----- Information supplied

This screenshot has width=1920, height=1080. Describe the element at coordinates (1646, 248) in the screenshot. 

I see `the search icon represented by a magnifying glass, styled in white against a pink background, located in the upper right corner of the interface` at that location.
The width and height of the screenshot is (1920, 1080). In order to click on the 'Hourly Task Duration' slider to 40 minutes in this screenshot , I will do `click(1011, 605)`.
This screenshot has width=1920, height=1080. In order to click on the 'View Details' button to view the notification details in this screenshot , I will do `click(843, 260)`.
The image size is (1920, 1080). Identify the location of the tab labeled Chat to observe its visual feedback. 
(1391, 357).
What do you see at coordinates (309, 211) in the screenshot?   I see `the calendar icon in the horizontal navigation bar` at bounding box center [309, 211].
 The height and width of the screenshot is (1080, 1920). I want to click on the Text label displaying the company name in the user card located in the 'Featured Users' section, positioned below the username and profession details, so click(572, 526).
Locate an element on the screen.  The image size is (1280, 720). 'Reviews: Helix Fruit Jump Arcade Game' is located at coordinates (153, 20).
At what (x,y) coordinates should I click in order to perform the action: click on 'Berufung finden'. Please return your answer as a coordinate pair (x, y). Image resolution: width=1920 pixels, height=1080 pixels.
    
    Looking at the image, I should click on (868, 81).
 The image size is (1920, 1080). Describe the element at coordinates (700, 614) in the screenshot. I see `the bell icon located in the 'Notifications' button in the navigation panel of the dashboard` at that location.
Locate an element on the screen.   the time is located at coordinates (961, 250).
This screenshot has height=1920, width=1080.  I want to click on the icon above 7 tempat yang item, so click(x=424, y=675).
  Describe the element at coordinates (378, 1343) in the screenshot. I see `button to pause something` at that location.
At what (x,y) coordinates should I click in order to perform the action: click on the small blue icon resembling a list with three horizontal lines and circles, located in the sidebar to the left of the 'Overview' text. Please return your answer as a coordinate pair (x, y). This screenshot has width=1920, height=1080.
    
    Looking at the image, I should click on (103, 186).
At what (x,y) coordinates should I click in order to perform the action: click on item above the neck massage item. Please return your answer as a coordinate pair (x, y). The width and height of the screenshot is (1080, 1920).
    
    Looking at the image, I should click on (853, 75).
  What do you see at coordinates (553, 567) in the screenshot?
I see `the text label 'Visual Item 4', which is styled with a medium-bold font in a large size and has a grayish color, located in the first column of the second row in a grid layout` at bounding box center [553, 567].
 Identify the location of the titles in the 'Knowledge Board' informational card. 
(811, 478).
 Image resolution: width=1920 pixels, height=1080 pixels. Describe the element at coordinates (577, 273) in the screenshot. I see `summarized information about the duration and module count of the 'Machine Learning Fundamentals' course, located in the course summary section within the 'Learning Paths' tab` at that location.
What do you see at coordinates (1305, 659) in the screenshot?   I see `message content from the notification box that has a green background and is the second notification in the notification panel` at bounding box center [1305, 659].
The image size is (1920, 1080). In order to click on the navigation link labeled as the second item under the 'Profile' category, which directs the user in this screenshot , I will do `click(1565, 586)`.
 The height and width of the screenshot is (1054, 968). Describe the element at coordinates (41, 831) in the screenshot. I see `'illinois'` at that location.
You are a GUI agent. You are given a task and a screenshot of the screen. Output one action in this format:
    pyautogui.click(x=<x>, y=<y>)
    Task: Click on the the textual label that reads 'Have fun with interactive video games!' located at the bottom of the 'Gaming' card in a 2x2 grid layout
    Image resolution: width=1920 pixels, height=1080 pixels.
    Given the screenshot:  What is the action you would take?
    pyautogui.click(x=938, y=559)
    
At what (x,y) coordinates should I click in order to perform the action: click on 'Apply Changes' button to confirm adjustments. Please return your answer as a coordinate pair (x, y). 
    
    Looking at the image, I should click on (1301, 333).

----------

- [Exercise aim]:
Edit the lines above by replacing "coordinate pair" with "pair of numbers" wherever it occurs, keeping everything else unchanged.

- [Reply]:
This screenshot has width=1920, height=1080. Describe the element at coordinates (1646, 248) in the screenshot. 

I see `the search icon represented by a magnifying glass, styled in white against a pink background, located in the upper right corner of the interface` at that location.
The width and height of the screenshot is (1920, 1080). In order to click on the 'Hourly Task Duration' slider to 40 minutes in this screenshot , I will do `click(1011, 605)`.
This screenshot has width=1920, height=1080. In order to click on the 'View Details' button to view the notification details in this screenshot , I will do `click(843, 260)`.
The image size is (1920, 1080). Identify the location of the tab labeled Chat to observe its visual feedback. 
(1391, 357).
What do you see at coordinates (309, 211) in the screenshot?   I see `the calendar icon in the horizontal navigation bar` at bounding box center [309, 211].
 The height and width of the screenshot is (1080, 1920). I want to click on the Text label displaying the company name in the user card located in the 'Featured Users' section, positioned below the username and profession details, so click(572, 526).
Locate an element on the screen.  The image size is (1280, 720). 'Reviews: Helix Fruit Jump Arcade Game' is located at coordinates (153, 20).
At what (x,y) coordinates should I click in order to perform the action: click on 'Berufung finden'. Please return your answer as a pair of numbers (x, y). Image resolution: width=1920 pixels, height=1080 pixels.
    
    Looking at the image, I should click on (868, 81).
 The image size is (1920, 1080). Describe the element at coordinates (700, 614) in the screenshot. I see `the bell icon located in the 'Notifications' button in the navigation panel of the dashboard` at that location.
Locate an element on the screen.   the time is located at coordinates (961, 250).
This screenshot has height=1920, width=1080.  I want to click on the icon above 7 tempat yang item, so click(x=424, y=675).
  Describe the element at coordinates (378, 1343) in the screenshot. I see `button to pause something` at that location.
At what (x,y) coordinates should I click in order to perform the action: click on the small blue icon resembling a list with three horizontal lines and circles, located in the sidebar to the left of the 'Overview' text. Please return your answer as a pair of numbers (x, y). This screenshot has width=1920, height=1080.
    
    Looking at the image, I should click on (103, 186).
At what (x,y) coordinates should I click in order to perform the action: click on item above the neck massage item. Please return your answer as a pair of numbers (x, y). The width and height of the screenshot is (1080, 1920).
    
    Looking at the image, I should click on (853, 75).
  What do you see at coordinates (553, 567) in the screenshot?
I see `the text label 'Visual Item 4', which is styled with a medium-bold font in a large size and has a grayish color, located in the first column of the second row in a grid layout` at bounding box center [553, 567].
 Identify the location of the titles in the 'Knowledge Board' informational card. 
(811, 478).
 Image resolution: width=1920 pixels, height=1080 pixels. Describe the element at coordinates (577, 273) in the screenshot. I see `summarized information about the duration and module count of the 'Machine Learning Fundamentals' course, located in the course summary section within the 'Learning Paths' tab` at that location.
What do you see at coordinates (1305, 659) in the screenshot?   I see `message content from the notification box that has a green background and is the second notification in the notification panel` at bounding box center [1305, 659].
The image size is (1920, 1080). In order to click on the navigation link labeled as the second item under the 'Profile' category, which directs the user in this screenshot , I will do `click(1565, 586)`.
 The height and width of the screenshot is (1054, 968). Describe the element at coordinates (41, 831) in the screenshot. I see `'illinois'` at that location.
You are a GUI agent. You are given a task and a screenshot of the screen. Output one action in this format:
    pyautogui.click(x=<x>, y=<y>)
    Task: Click on the the textual label that reads 'Have fun with interactive video games!' located at the bottom of the 'Gaming' card in a 2x2 grid layout
    Image resolution: width=1920 pixels, height=1080 pixels.
    Given the screenshot:  What is the action you would take?
    pyautogui.click(x=938, y=559)
    
At what (x,y) coordinates should I click in order to perform the action: click on 'Apply Changes' button to confirm adjustments. Please return your answer as a pair of numbers (x, y). 
    
    Looking at the image, I should click on (1301, 333).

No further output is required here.